Many observers cast serious doubts that the protests of 2011 could ever spread north, given on one hand, the widespread passivity and distrust of the democratic process throughout the ex-communist sphere, and on the other, the brutal nature of these authoritarian governments.
But others are not so certain: The seeds of discontent are there, they say. Just wait.
At the moment, nonetheless, democracy movements across the former Soviet Union haven't been allowed to emerge, much less gather momentum.
Belarus strongman Alexander Lukashenko has all but crushed anti-government sentiment in his country after engineering a highly questionable presidential victory in December, last year. Azerbaijan authorities used overwhelming force this past weekend, beating protesters and arresting dozens (as well as reportedly using tear gas and rubber bullets), to prevent a small unsanctioned rally in downtown Baku.
And in Kazakhstan on Sunday, President Nursultan Nazarbayev, who has ruled the country since the Soviet period, won another five-year term with 95 percent of the vote and 90 percent turnout. Western observers from the Organization for Security and Cooperation in Europe cited "serious irregularities," such as coercion to vote, ballot box stuffing and a deficit of real opposition candidates to Nazarbayev.
Nazarbayev, however, was unfazed by the criticism. After the vote, he told a meeting of hundreds of worshipful supporters that the results were more than legitimate and the election proved that Kazakhstan would not follow the path of Egypt or Tunisia.
Make no mistake--a large number of Kazakhs love Nazarbayev. He has preserved stability in his central Asian state as other ex-Soviet republics disintegrated into chaos. Meanwhile, the country's economy, bobbing on a sea of oil, has boomed. Per capita GDP has increased twelvefold since the 1990s, placing Kazakhstan just below Turkey.
But is Nazarbayev, or any of the former Soviet Union's other repressive regimes, truly immune to the rage for change?
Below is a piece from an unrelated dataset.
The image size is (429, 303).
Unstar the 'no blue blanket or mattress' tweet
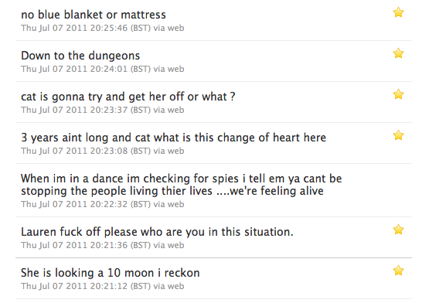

Kazakhstan in fact displays many of the same ailments that have brought the masses onto the squares of Cairo, Tunis, Sanaa and Damascus. In Azerbaijan, Uzbekistan, Tajikistan, Turkmenistan and Armenia--not to mention Russia--the situation is even more pronounced. Corruption is epidemic. Much of the country's wealth is siphoned into the pockets an oligarchic few (which allegedly include members of the first family). Hospitals, schools and other social services are still widely in disrepair. The media are muzzled. And a young, well-educated middle class has been locked out of the political process.
Nevertheless, most regional experts are counseling against any predictions of mass uprisings. First, the former Soviet Union already experienced its own spate of revolutions in the last decade. The fact that many of these left the hopes that they raised to a large degree unfulfilled has left a large number of people across the region suspicious and cynical about popular protest movements in general.
"There is no expectation that revolution produces change," said Oksana Antonenko, program director for Russia and Eurasia at the International Institute of Strategic Studies in London. "One elite group simply replaces another elite group."
Moreover, opposition groups are ineffectual, either through their own ineptitude, or the governments' persistent efforts to harass and co-opt them. "Peaceful demos can't happen at all," said Antonenko. "Police will stop at nothing. And they won't allow days and weeks of demos, as is happening now in the Middle East."
But others say that the regimes' seeming impenetrable facade is possibly an illusion. Maybe the uprising won't take place tomorrow, or even this year, but the objective reality of poverty, repression and corruption in the former Soviet states dictates that people will demand a change at some point.
And as the examples of Egypt, Tunisia and Libya have shown, these leaders appear to be all-powerful--up until the moment when they aren't.